Your assignment
Restate each entry word for word. Keep every detail intact.

Stored data
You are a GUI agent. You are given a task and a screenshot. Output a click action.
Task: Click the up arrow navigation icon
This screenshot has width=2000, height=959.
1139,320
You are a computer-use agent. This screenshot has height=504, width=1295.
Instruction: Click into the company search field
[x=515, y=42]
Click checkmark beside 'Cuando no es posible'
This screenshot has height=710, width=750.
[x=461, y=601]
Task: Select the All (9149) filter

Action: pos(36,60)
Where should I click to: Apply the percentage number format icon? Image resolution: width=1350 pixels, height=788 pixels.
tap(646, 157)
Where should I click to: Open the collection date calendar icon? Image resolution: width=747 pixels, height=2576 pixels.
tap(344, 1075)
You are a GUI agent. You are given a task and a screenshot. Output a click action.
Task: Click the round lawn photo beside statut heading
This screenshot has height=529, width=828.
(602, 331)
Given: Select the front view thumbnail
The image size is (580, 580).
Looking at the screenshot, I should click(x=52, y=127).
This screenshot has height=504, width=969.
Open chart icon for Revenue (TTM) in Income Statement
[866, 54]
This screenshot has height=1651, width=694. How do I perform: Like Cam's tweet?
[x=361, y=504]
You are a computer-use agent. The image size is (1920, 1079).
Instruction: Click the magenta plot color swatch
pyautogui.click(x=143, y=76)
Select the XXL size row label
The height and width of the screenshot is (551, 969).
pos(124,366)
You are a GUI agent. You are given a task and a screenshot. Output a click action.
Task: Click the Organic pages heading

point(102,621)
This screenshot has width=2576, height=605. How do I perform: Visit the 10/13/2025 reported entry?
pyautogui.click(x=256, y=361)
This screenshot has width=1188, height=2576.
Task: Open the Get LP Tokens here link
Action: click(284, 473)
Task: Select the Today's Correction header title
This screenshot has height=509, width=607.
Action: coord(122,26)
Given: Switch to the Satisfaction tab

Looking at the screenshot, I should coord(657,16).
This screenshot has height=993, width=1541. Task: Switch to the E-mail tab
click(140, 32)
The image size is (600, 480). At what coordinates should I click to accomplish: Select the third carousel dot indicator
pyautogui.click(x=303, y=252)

Output for this task
You are a GUI agent. You are given a task and a screenshot. Output a click action.
Task: Click the up arrow navigation icon
This screenshot has width=2000, height=959.
1139,320
You are a computer-use agent. This screenshot has height=504, width=1295.
Instruction: Click into the company search field
[x=515, y=42]
Click checkmark beside 'Cuando no es posible'
This screenshot has height=710, width=750.
[x=461, y=601]
Task: Select the All (9149) filter

Action: pos(36,60)
Where should I click to: Apply the percentage number format icon? Image resolution: width=1350 pixels, height=788 pixels.
tap(646, 157)
Where should I click to: Open the collection date calendar icon? Image resolution: width=747 pixels, height=2576 pixels.
tap(344, 1075)
You are a GUI agent. You are given a task and a screenshot. Output a click action.
Task: Click the round lawn photo beside statut heading
This screenshot has height=529, width=828.
(602, 331)
Given: Select the front view thumbnail
The image size is (580, 580).
Looking at the screenshot, I should click(x=52, y=127).
This screenshot has height=504, width=969.
Open chart icon for Revenue (TTM) in Income Statement
[866, 54]
This screenshot has height=1651, width=694. How do I perform: Like Cam's tweet?
[x=361, y=504]
You are a computer-use agent. The image size is (1920, 1079).
Instruction: Click the magenta plot color swatch
pyautogui.click(x=143, y=76)
Select the XXL size row label
The height and width of the screenshot is (551, 969).
pos(124,366)
You are a GUI agent. You are given a task and a screenshot. Output a click action.
Task: Click the Organic pages heading

point(102,621)
This screenshot has width=2576, height=605. How do I perform: Visit the 10/13/2025 reported entry?
pyautogui.click(x=256, y=361)
This screenshot has width=1188, height=2576.
Task: Open the Get LP Tokens here link
Action: click(284, 473)
Task: Select the Today's Correction header title
This screenshot has height=509, width=607.
Action: coord(122,26)
Given: Switch to the Satisfaction tab

Looking at the screenshot, I should coord(657,16).
This screenshot has height=993, width=1541. Task: Switch to the E-mail tab
click(140, 32)
The image size is (600, 480). At what coordinates should I click to accomplish: Select the third carousel dot indicator
pyautogui.click(x=303, y=252)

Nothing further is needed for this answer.